------ Exercise materials

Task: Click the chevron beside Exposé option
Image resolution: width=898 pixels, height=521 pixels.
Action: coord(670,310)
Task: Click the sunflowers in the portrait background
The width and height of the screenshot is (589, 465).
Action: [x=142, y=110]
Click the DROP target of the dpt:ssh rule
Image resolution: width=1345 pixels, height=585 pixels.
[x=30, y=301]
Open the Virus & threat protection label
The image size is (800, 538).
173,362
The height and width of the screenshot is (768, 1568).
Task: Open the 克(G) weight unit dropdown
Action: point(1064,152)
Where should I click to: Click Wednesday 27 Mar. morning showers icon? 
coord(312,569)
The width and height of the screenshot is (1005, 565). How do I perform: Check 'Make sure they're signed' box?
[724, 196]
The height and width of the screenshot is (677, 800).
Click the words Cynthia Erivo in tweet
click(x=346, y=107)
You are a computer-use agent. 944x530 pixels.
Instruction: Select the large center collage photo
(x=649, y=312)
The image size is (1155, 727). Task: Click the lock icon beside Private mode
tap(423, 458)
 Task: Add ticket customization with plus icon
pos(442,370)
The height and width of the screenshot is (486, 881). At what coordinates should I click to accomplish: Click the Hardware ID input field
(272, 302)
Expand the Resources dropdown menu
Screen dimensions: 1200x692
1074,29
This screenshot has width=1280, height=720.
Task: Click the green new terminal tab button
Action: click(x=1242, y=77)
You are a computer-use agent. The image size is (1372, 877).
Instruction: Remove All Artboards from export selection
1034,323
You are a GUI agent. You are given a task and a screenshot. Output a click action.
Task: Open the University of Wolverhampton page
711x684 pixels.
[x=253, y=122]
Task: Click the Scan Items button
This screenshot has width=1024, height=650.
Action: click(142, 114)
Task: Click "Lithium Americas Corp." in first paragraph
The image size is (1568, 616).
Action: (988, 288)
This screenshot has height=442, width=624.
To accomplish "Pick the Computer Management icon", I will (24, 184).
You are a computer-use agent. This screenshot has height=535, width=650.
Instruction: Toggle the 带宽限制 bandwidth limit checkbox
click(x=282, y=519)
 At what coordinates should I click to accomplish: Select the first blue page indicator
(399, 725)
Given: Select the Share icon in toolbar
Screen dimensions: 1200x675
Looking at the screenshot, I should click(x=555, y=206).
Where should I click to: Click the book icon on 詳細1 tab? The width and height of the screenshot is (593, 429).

------------

**Work task**. Report every line in the data that holds "agent", copying each one.

**Answer below**.
You are a computer-use agent. 944x530 pixels.
You are a computer-use agent. The image size is (1372, 877).
You are a GUI agent. You are given a task and a screenshot. Output a click action.
You are a computer-use agent. This screenshot has height=535, width=650.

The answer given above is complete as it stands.